Tamil meditation is a form of mental practice designed to calm the mind and gain access to transformational energy and a sense of inner spiritual and emotional balance. It is one of several types of meditation practiced around the world, and originated in the Tamil Nadu state of southern India as well as among the Dravidian people of Sri Lanka. The meditation techniques of Tamil are closely affiliated with the Sahaja Yoga religious movement from the same region. This movement was founded by an Indian woman named Shri Mataji Nirmala Devi in 1970, and her meditation practices as of 2011 have spread to over 75 nations.
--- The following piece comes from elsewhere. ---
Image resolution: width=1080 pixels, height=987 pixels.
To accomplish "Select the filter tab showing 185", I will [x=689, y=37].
Shri Mataji Nirmala Devi is more informally referred to as Nirmala Salve, and is believed to be the direct incarnation of Shakti. Shakti is a Sanskrit term that refers to the fundamental and everlasting cosmic energy of all existence, also referred to as the Divine Mother. The practices of Nirmala Salve including her method of meditation first gained adherence in India, Sri Lanka, and England in the early 1970s, but have since spread to at least 140 of the 193 countries that exist in the world as of 2011. The primary tenets of the religion are that all other religions contain elements of truth, and that Tamil meditation and the other practices that it recommends should encourage a state of thoughtless awareness where ancient wisdom is brought to light. The practices it promotes and gatherings it encourages are meant to be free, and students are initially encouraged to learn Tamil meditation on their own without direct guidance from authoritative sources, as a purer approach to enlightenment.
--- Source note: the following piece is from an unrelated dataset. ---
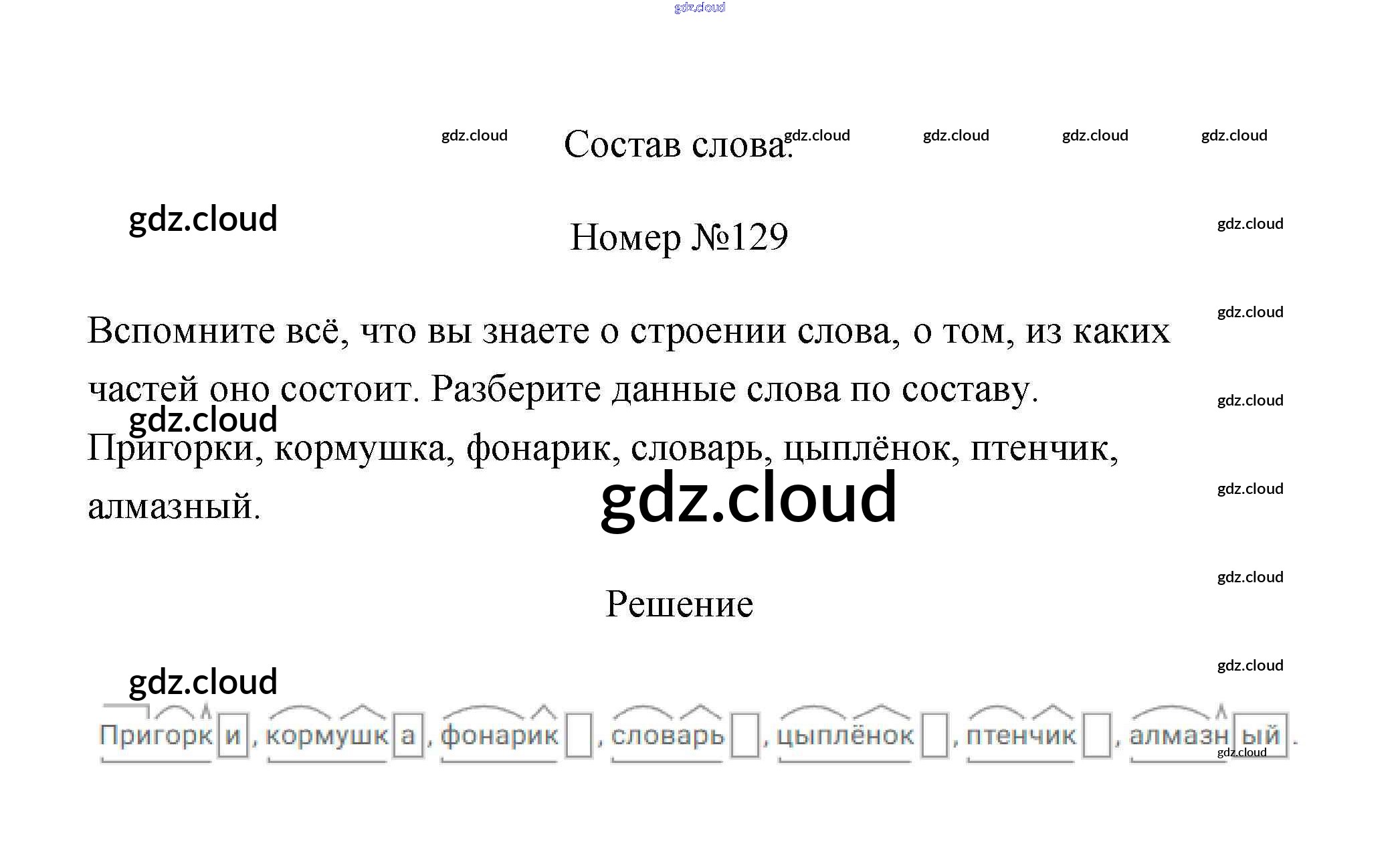Viewport: 1400px width, 854px height.
Task: Click the ending box 'а' after кормушк
Action: [407, 736]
Since learning Tamil meditation is meant to be self-guided until a student reaches an advanced stage, it has come under some criticism for being vaguely defined and difficult in which to advance. Nirmala Salve herself has stated that meditation must be a regular practice for followers of Sahaja Yoga and that those who do not do so are likely to leave the movement. She also believes that learning Tamil meditation is a process most easily mastered by young children, as it is a practice where someone attempts to clear their mind of all personal problems, and this is more easily attained in children than in adults.
Like many eastern philosophies, Tamil meditation and Sahaja Yoga itself eschews the western model of solutions to problems that is based on scientific discovery, new technologies, and specifically pharmaceutical drugs used to balance mental states. The meditation practices instead attempt to find clarity and a sense of well-being in the mind that can lead to solutions to problems in the world as it currently exists. Practitioners of Tamil meditation are said to experience energetic vibrations at the edge of their fingertips or to experience the presence of divine energy as a cool breeze around them when they are performing the meditation techniques properly and reaching a state of heightened awareness or understanding.
The primary focus of Tamil meditation is to gain a greater understanding of the self. In this regard, it is closely affiliated with the Sanskrit belief in chakras, which are seven energy centers spaced throughout the body connected to various aspects of an individual's psyche or soul. As a practitioner masters Tamil meditation, he or she is said to gain greater and greater access to his or her kundalini energy. Kundalini is a term in Hinduism for the vital life force within an individual that ensures his or her eventual salvation and rise in spiritual power and peaceful ascendance to a higher state of being. In everyday practice, meditating is designed to produce an overall calming effect for the waking mind that relieves stress and is designed to make it easier for people to focus their attention on the details of life that matter most to them.